== Do this ==
Rewrite these data as a JSON list of strings with one string per line, omitting blank lines.

== Exercise input ==
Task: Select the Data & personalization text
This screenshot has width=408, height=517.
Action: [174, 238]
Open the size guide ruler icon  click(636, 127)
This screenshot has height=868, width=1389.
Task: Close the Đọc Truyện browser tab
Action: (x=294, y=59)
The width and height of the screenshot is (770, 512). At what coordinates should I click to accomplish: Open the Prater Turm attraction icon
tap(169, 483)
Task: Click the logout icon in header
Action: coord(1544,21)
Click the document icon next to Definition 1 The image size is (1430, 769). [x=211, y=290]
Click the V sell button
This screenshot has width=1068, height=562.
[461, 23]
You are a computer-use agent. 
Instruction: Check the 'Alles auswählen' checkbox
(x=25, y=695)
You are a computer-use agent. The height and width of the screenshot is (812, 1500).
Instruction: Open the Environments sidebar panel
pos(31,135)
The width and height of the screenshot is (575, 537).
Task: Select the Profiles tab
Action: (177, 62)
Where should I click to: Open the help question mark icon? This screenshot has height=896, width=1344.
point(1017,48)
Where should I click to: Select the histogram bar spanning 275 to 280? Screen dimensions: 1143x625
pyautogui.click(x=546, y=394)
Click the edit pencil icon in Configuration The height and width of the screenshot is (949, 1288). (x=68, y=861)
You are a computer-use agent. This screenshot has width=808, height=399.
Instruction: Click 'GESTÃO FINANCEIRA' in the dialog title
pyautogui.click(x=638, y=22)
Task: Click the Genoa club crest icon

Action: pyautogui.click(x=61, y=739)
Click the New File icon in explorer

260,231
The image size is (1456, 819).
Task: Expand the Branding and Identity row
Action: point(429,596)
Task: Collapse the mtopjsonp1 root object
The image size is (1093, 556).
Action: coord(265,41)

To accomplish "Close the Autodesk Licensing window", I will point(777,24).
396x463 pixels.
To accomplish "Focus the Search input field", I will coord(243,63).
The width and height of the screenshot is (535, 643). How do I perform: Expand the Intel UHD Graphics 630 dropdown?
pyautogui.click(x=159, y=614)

== Reply to the task ==
[
  "Task: Select the Data & personalization text",
  "This screenshot has width=408, height=517.",
  "Action: [174, 238]",
  "Open the size guide ruler icon  click(636, 127)",
  "This screenshot has height=868, width=1389.",
  "Task: Close the Đọc Truyện browser tab",
  "Action: (x=294, y=59)",
  "The width and height of the screenshot is (770, 512). At what coordinates should I click to accomplish: Open the Prater Turm attraction icon",
  "tap(169, 483)",
  "Task: Click the logout icon in header",
  "Action: coord(1544,21)",
  "Click the document icon next to Definition 1 The image size is (1430, 769). [x=211, y=290]",
  "Click the V sell button",
  "This screenshot has width=1068, height=562.",
  "[461, 23]",
  "You are a computer-use agent. ",
  "Instruction: Check the 'Alles auswählen' checkbox",
  "(x=25, y=695)",
  "You are a computer-use agent. The height and width of the screenshot is (812, 1500).",
  "Instruction: Open the Environments sidebar panel",
  "pos(31,135)",
  "The width and height of the screenshot is (575, 537).",
  "Task: Select the Profiles tab",
  "Action: (177, 62)",
  "Where should I click to: Open the help question mark icon? This screenshot has height=896, width=1344.",
  "point(1017,48)",
  "Where should I click to: Select the histogram bar spanning 275 to 280? Screen dimensions: 1143x625",
  "pyautogui.click(x=546, y=394)",
  "Click the edit pencil icon in Configuration The height and width of the screenshot is (949, 1288). (x=68, y=861)",
  "You are a computer-use agent. This screenshot has width=808, height=399.",
  "Instruction: Click 'GESTÃO FINANCEIRA' in the dialog title",
  "pyautogui.click(x=638, y=22)",
  "Task: Click the Genoa club crest icon",
  "Action: pyautogui.click(x=61, y=739)",
  "Click the New File icon in explorer",
  "260,231",
  "The image size is (1456, 819).",
  "Task: Expand the Branding and Identity row",
  "Action: point(429,596)",
  "Task: Collapse the mtopjsonp1 root object",
  "The image size is (1093, 556).",
  "Action: coord(265,41)",
  "To accomplish \"Close the Autodesk Licensing window\", I will point(777,24).",
  "396x463 pixels.",
  "To accomplish \"Focus the Search input field\", I will coord(243,63).",
  "The width and height of the screenshot is (535, 643). How do I perform: Expand the Intel UHD Graphics 630 dropdown?",
  "pyautogui.click(x=159, y=614)"
]